Activity:
Nothing may be left out, so copy every entry exactly.
Start of Given data
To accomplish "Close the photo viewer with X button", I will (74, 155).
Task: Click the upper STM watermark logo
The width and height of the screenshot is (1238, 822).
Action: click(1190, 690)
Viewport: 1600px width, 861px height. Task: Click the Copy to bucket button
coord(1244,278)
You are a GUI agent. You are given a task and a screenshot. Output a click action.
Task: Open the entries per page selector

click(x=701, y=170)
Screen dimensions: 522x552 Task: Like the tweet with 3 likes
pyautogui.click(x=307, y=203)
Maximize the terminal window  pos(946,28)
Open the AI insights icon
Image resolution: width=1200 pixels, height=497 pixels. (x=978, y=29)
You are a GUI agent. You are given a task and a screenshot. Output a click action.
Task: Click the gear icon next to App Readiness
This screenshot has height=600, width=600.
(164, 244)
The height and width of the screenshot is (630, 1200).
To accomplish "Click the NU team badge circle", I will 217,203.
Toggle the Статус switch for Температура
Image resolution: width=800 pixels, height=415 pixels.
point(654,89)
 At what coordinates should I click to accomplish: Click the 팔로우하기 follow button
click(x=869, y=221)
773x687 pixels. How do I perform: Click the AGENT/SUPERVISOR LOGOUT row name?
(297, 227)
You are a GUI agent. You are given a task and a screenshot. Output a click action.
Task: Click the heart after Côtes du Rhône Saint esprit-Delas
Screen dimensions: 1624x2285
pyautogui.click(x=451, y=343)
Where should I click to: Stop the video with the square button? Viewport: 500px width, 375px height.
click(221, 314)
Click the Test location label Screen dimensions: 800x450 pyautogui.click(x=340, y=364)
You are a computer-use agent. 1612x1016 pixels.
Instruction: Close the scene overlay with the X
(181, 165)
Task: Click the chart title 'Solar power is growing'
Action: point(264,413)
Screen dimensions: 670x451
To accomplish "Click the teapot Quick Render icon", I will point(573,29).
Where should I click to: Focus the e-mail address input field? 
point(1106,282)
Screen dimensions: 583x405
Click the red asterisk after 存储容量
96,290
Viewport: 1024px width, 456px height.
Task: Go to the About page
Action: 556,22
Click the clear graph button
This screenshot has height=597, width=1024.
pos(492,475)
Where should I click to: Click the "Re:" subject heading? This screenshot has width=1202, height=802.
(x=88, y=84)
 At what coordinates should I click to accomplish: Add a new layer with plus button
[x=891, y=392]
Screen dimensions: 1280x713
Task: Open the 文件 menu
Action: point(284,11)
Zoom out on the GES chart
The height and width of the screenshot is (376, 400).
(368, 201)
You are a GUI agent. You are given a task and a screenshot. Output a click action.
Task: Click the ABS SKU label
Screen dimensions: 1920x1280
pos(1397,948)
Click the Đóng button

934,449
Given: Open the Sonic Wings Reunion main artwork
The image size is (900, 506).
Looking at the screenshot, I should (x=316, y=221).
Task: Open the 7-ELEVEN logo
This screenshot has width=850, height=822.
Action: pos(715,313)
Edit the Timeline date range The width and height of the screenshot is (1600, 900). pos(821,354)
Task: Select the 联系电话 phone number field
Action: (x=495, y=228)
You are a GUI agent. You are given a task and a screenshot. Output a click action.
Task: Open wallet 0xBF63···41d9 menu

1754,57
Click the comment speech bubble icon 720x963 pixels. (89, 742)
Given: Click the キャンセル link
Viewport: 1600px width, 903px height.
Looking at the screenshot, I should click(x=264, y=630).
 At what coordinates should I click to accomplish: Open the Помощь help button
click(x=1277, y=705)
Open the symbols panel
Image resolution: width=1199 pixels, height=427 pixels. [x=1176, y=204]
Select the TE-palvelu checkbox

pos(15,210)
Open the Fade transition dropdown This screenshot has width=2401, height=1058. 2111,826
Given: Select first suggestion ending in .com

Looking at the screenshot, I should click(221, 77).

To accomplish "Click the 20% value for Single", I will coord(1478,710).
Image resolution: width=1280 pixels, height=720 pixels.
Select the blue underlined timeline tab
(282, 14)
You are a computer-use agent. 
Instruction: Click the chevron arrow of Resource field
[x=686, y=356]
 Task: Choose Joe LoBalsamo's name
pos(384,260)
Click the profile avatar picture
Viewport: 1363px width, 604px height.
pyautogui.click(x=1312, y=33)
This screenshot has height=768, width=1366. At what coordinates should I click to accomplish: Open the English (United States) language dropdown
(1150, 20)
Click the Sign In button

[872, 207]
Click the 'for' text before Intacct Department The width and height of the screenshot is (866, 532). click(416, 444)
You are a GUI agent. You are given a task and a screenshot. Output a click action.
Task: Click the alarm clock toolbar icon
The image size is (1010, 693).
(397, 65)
End of Given data
Result of the task:
To accomplish "Close the photo viewer with X button", I will (74, 155).
Task: Click the upper STM watermark logo
The width and height of the screenshot is (1238, 822).
Action: click(1190, 690)
Viewport: 1600px width, 861px height. Task: Click the Copy to bucket button
coord(1244,278)
You are a GUI agent. You are given a task and a screenshot. Output a click action.
Task: Open the entries per page selector

click(x=701, y=170)
Screen dimensions: 522x552 Task: Like the tweet with 3 likes
pyautogui.click(x=307, y=203)
Maximize the terminal window  pos(946,28)
Open the AI insights icon
Image resolution: width=1200 pixels, height=497 pixels. (x=978, y=29)
You are a GUI agent. You are given a task and a screenshot. Output a click action.
Task: Click the gear icon next to App Readiness
This screenshot has height=600, width=600.
(164, 244)
The height and width of the screenshot is (630, 1200).
To accomplish "Click the NU team badge circle", I will 217,203.
Toggle the Статус switch for Температура
Image resolution: width=800 pixels, height=415 pixels.
point(654,89)
 At what coordinates should I click to accomplish: Click the 팔로우하기 follow button
click(x=869, y=221)
773x687 pixels. How do I perform: Click the AGENT/SUPERVISOR LOGOUT row name?
(297, 227)
You are a GUI agent. You are given a task and a screenshot. Output a click action.
Task: Click the heart after Côtes du Rhône Saint esprit-Delas
Screen dimensions: 1624x2285
pyautogui.click(x=451, y=343)
Where should I click to: Stop the video with the square button? Viewport: 500px width, 375px height.
click(221, 314)
Click the Test location label Screen dimensions: 800x450 pyautogui.click(x=340, y=364)
You are a computer-use agent. 1612x1016 pixels.
Instruction: Close the scene overlay with the X
(181, 165)
Task: Click the chart title 'Solar power is growing'
Action: point(264,413)
Screen dimensions: 670x451
To accomplish "Click the teapot Quick Render icon", I will point(573,29).
Where should I click to: Focus the e-mail address input field? 
point(1106,282)
Screen dimensions: 583x405
Click the red asterisk after 存储容量
96,290
Viewport: 1024px width, 456px height.
Task: Go to the About page
Action: 556,22
Click the clear graph button
This screenshot has height=597, width=1024.
pos(492,475)
Where should I click to: Click the "Re:" subject heading? This screenshot has width=1202, height=802.
(x=88, y=84)
 At what coordinates should I click to accomplish: Add a new layer with plus button
[x=891, y=392]
Screen dimensions: 1280x713
Task: Open the 文件 menu
Action: point(284,11)
Zoom out on the GES chart
The height and width of the screenshot is (376, 400).
(368, 201)
You are a GUI agent. You are given a task and a screenshot. Output a click action.
Task: Click the ABS SKU label
Screen dimensions: 1920x1280
pos(1397,948)
Click the Đóng button

934,449
Given: Open the Sonic Wings Reunion main artwork
The image size is (900, 506).
Looking at the screenshot, I should (x=316, y=221).
Task: Open the 7-ELEVEN logo
This screenshot has width=850, height=822.
Action: pos(715,313)
Edit the Timeline date range The width and height of the screenshot is (1600, 900). pos(821,354)
Task: Select the 联系电话 phone number field
Action: (x=495, y=228)
You are a GUI agent. You are given a task and a screenshot. Output a click action.
Task: Open wallet 0xBF63···41d9 menu

1754,57
Click the comment speech bubble icon 720x963 pixels. (89, 742)
Given: Click the キャンセル link
Viewport: 1600px width, 903px height.
Looking at the screenshot, I should click(x=264, y=630).
 At what coordinates should I click to accomplish: Open the Помощь help button
click(x=1277, y=705)
Open the symbols panel
Image resolution: width=1199 pixels, height=427 pixels. [x=1176, y=204]
Select the TE-palvelu checkbox

pos(15,210)
Open the Fade transition dropdown This screenshot has width=2401, height=1058. 2111,826
Given: Select first suggestion ending in .com

Looking at the screenshot, I should click(221, 77).

To accomplish "Click the 20% value for Single", I will coord(1478,710).
Image resolution: width=1280 pixels, height=720 pixels.
Select the blue underlined timeline tab
(282, 14)
You are a computer-use agent. 
Instruction: Click the chevron arrow of Resource field
[x=686, y=356]
 Task: Choose Joe LoBalsamo's name
pos(384,260)
Click the profile avatar picture
Viewport: 1363px width, 604px height.
pyautogui.click(x=1312, y=33)
This screenshot has height=768, width=1366. At what coordinates should I click to accomplish: Open the English (United States) language dropdown
(1150, 20)
Click the Sign In button

[872, 207]
Click the 'for' text before Intacct Department The width and height of the screenshot is (866, 532). click(416, 444)
You are a GUI agent. You are given a task and a screenshot. Output a click action.
Task: Click the alarm clock toolbar icon
The image size is (1010, 693).
(397, 65)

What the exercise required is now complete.